自治体業務DX、LGWANとAI-OCRにて紙由来の作業をなくす

行政機関においてICT(情報通信技術)の徹底活用をめざす。日本では「デジタル庁」の新設方針が打ち出されていて、コロナ禍の拡大以前より、地方公共団体の庁内LANを相互接続する総合行政ネットワーク「LGWAN」が敷設されている。

LGWANは地方公共団体間コミュニケーションの円滑化、情報の共有と高度利用を目的とする、高次セキュリティを維持した行政専用網だ(地方公共団体情報システム機構より)。一方、自治体戦略2040構想研究会(総務省PDF)が「スマート自治体への転換」を提言している。いま、行政のデジタル化を推進するには取り扱う情報の機密性確保が不可欠であり、自治体ごとの新システム構築、対応工数や費用が課題になっているという。

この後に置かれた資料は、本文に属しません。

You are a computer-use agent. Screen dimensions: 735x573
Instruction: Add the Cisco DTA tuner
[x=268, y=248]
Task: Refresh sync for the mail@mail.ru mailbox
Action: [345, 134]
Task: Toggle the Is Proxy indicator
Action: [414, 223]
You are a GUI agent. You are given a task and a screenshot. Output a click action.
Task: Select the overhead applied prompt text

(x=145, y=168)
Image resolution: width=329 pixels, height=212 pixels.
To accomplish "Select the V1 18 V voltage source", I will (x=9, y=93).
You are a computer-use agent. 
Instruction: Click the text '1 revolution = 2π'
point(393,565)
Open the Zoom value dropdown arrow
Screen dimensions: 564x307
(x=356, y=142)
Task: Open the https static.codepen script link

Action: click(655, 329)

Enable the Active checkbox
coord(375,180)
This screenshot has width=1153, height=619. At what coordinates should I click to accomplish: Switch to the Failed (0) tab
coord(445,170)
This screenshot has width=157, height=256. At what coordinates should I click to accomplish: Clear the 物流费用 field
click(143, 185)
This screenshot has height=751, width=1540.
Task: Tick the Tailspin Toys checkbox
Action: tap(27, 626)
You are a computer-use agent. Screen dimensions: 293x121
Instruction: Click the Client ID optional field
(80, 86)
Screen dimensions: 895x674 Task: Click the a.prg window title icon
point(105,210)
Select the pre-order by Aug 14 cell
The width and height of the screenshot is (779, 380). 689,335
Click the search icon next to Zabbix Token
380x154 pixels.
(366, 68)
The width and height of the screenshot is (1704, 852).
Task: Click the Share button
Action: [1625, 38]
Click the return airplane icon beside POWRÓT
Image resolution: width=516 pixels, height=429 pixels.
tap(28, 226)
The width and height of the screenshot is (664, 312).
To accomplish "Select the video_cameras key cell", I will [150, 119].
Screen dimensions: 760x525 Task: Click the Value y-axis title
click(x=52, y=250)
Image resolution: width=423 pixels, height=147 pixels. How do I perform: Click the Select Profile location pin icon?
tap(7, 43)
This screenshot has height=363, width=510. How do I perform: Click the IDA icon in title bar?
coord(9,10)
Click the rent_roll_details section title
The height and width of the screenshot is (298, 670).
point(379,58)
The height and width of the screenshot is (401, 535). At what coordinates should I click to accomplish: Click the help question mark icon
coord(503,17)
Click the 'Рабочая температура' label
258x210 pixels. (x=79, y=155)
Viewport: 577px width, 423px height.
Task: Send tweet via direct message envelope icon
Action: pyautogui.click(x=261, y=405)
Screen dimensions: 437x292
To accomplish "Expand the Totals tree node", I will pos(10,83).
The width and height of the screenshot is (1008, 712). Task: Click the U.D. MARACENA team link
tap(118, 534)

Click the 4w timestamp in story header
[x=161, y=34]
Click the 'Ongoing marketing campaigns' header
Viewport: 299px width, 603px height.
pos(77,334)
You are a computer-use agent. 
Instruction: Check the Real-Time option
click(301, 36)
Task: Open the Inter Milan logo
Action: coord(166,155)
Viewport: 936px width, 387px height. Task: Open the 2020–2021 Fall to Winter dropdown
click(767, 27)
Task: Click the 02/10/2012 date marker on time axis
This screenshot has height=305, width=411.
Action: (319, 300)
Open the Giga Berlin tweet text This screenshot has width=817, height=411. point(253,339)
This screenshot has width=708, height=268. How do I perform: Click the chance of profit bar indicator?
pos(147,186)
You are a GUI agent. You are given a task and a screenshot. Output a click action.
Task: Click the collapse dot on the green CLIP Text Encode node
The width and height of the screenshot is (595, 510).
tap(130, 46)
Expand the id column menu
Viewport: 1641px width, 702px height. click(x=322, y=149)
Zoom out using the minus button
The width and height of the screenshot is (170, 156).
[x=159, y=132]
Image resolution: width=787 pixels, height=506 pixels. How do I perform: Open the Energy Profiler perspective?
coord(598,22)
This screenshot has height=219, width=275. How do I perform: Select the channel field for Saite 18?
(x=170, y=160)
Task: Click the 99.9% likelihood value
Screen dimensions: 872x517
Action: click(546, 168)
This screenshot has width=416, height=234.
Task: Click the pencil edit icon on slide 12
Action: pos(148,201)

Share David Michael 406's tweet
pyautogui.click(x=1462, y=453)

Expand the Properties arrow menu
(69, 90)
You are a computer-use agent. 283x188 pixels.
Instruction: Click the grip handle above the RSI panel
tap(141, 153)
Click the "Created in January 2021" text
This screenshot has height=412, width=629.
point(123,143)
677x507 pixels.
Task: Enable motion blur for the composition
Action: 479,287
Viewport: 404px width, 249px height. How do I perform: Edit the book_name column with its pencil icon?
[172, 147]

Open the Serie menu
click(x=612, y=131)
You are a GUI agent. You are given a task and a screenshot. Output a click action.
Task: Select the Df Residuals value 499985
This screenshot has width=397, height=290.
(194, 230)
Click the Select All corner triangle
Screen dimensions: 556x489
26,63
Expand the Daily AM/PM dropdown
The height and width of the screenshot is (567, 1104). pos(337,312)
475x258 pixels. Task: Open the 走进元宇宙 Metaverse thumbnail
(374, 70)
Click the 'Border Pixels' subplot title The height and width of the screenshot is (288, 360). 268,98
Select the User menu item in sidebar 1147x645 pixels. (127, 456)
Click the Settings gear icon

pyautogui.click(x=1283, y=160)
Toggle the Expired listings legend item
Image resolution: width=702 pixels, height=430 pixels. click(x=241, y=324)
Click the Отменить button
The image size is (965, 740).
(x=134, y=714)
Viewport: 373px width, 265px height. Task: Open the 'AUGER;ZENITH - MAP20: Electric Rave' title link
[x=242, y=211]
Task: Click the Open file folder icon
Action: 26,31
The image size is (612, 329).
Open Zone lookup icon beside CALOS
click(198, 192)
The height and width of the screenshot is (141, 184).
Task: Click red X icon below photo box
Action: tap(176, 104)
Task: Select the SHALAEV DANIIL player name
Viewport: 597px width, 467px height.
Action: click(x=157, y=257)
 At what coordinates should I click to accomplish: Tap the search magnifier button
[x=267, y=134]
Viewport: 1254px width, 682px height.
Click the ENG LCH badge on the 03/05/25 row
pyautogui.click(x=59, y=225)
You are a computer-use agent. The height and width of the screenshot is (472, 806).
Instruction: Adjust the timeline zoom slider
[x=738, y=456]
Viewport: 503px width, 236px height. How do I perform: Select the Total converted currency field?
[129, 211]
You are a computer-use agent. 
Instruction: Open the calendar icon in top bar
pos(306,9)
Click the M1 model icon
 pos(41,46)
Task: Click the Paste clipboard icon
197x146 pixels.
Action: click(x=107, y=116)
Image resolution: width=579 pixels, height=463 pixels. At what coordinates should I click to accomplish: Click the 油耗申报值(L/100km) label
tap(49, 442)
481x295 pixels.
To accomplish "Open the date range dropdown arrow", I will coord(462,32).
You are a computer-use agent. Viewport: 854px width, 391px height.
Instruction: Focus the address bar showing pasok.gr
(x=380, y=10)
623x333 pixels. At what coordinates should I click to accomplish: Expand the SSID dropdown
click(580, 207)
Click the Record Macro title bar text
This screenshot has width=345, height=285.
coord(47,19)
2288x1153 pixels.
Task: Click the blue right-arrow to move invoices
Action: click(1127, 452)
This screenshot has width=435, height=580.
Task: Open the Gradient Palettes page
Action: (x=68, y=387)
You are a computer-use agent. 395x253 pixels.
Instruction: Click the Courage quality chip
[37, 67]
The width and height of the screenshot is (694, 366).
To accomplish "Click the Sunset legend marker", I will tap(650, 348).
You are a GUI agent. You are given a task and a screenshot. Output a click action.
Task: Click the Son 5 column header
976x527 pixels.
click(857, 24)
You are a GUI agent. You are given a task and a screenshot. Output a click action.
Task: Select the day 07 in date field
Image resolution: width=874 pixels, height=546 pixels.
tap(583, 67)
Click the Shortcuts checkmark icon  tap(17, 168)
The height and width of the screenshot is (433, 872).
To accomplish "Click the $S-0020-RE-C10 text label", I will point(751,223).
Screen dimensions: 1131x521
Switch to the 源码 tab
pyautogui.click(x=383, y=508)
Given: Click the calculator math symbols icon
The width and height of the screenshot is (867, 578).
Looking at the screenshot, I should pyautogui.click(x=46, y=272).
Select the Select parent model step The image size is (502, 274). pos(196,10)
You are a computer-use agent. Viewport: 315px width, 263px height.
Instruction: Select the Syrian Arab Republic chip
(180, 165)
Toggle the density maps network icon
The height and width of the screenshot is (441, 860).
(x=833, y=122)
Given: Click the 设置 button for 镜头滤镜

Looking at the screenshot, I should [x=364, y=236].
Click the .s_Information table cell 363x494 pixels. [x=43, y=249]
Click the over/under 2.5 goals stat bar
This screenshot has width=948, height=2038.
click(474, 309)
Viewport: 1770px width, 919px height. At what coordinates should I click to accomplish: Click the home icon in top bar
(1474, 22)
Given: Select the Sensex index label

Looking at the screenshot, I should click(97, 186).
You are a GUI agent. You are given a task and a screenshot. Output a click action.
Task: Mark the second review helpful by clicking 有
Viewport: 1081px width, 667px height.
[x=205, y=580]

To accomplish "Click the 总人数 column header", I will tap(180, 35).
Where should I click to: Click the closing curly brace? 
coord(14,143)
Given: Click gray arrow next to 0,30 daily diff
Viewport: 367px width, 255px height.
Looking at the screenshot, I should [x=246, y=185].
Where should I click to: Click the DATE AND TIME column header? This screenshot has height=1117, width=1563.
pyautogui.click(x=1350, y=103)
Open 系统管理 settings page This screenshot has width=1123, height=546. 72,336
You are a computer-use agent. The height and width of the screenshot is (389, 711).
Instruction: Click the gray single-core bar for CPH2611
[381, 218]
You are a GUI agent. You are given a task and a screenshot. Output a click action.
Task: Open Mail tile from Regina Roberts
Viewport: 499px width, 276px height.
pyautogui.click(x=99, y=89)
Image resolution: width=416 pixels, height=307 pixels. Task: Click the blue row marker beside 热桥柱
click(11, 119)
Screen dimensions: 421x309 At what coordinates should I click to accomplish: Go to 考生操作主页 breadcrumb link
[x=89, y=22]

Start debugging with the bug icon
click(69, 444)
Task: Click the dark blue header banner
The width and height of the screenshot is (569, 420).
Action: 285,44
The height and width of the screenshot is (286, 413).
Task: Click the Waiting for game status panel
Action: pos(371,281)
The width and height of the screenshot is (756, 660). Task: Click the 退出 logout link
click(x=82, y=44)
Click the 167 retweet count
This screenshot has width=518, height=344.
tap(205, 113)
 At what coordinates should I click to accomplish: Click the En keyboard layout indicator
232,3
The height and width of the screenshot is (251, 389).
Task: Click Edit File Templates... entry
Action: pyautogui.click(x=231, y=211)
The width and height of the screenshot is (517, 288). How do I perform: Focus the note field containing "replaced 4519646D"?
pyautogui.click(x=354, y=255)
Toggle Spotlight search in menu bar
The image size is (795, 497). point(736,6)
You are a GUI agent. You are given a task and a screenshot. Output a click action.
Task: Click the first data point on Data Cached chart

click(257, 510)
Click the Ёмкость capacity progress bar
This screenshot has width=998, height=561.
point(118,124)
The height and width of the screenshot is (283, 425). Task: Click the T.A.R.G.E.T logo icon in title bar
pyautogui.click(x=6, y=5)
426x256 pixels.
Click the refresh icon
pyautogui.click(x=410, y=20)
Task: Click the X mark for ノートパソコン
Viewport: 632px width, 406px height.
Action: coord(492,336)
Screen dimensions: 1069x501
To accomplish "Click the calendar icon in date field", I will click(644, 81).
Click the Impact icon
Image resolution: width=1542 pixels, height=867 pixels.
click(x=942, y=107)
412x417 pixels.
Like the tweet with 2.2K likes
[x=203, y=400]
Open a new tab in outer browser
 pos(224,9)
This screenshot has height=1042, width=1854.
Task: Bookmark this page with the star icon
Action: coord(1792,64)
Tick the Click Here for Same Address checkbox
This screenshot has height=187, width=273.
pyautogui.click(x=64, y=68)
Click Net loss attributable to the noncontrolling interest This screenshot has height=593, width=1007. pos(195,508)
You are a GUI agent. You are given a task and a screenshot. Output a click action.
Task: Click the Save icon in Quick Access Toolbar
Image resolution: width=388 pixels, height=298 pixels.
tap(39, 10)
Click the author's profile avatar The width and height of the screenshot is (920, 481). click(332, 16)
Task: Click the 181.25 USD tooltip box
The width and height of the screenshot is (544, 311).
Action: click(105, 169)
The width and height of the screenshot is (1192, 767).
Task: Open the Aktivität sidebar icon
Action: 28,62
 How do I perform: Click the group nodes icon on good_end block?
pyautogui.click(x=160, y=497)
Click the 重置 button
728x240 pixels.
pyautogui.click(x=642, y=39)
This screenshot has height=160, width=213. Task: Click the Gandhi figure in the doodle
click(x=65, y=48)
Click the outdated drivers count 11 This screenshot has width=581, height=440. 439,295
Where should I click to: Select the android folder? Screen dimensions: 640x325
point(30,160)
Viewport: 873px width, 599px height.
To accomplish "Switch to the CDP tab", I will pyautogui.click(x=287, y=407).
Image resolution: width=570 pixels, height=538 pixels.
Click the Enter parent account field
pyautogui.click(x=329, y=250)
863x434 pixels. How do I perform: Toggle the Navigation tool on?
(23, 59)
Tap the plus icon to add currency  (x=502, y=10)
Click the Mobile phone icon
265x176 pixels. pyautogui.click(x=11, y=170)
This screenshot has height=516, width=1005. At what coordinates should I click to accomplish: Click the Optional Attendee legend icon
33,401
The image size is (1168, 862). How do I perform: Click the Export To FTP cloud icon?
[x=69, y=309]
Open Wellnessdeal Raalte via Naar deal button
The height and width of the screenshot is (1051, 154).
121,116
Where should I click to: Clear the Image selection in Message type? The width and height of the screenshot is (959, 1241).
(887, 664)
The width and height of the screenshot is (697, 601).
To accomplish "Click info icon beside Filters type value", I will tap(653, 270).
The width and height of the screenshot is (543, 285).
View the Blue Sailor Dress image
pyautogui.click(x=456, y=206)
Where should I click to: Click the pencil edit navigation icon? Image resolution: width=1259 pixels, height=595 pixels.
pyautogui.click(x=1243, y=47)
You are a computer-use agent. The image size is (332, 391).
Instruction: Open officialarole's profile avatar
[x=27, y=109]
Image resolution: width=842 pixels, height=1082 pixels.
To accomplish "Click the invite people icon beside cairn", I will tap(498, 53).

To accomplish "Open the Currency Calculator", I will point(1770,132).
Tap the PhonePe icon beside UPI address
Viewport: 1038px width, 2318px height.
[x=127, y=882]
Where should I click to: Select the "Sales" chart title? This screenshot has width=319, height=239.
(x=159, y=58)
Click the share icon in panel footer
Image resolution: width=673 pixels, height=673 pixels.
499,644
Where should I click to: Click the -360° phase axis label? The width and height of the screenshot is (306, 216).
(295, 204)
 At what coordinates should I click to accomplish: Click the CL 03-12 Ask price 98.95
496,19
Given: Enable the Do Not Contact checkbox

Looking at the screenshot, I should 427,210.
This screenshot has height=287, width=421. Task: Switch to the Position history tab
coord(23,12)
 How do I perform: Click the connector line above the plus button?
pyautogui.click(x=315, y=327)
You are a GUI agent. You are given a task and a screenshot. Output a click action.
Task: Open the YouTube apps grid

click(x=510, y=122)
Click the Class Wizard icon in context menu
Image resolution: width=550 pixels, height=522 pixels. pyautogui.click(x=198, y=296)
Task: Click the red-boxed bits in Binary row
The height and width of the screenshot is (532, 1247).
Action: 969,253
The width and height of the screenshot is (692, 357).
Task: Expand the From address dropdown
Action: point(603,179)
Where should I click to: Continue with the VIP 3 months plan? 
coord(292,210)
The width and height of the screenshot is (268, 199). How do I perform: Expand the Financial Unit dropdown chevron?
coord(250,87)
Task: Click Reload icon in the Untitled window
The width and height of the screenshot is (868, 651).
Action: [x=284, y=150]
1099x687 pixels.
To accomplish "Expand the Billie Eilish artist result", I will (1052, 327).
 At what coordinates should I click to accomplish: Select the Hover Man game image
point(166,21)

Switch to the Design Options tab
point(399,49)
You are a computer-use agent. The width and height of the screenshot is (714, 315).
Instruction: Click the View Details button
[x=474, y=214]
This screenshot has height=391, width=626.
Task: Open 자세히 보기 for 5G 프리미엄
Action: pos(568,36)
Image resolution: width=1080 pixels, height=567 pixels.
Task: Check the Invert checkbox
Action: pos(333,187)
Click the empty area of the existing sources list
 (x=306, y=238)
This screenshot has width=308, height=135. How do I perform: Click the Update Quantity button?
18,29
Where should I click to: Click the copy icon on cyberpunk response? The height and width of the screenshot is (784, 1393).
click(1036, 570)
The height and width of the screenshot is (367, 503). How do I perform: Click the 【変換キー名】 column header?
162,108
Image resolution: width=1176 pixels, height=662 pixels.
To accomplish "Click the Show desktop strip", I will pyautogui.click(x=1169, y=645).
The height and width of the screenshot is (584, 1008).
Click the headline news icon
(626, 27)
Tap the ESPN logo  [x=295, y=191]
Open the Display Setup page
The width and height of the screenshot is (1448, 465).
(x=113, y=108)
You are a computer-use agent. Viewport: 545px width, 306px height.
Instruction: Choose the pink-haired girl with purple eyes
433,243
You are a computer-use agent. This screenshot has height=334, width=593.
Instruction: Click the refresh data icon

愛知県は自治体業務のデジタル転換を推進するために、「あいちAI・ロボティクス連携共同研究会」を軸に、県内の市町村におけるLGWAN活用と先進的ICTサービスの共同利用を検討してきた。2020年末、AI inside日立システムズは、同県内の42団体に、紙帳票の手書き文字を高精度でデータ化するAI-OCRサービス「DX Suite」をLGWAN経由で共用可能な形として提供――各団体がこれを11月から運用しているとした。

機密性が確保されたLGWANを通じて利用できる。同サービスは、スキャナーで読み込んだ手書きの各種申請書類をアップロードすると、自治体システムに取り込み可能なCSV形式に変換できる。そのため、業務端末へのソフトウエアインストールも、各市町村で個別にシステムを構築することも不要になる。作成済みのひな型帳票定義が提供され、帳票の内容に差分がある場合でも、各自治体にて追加や削除などの修正が容易に行えるという。

両社は今後も連携し、さまざまな自治体における行政業務のスマート化、およびデジタルトランスフォーメーションの加速を支援していく構えだ。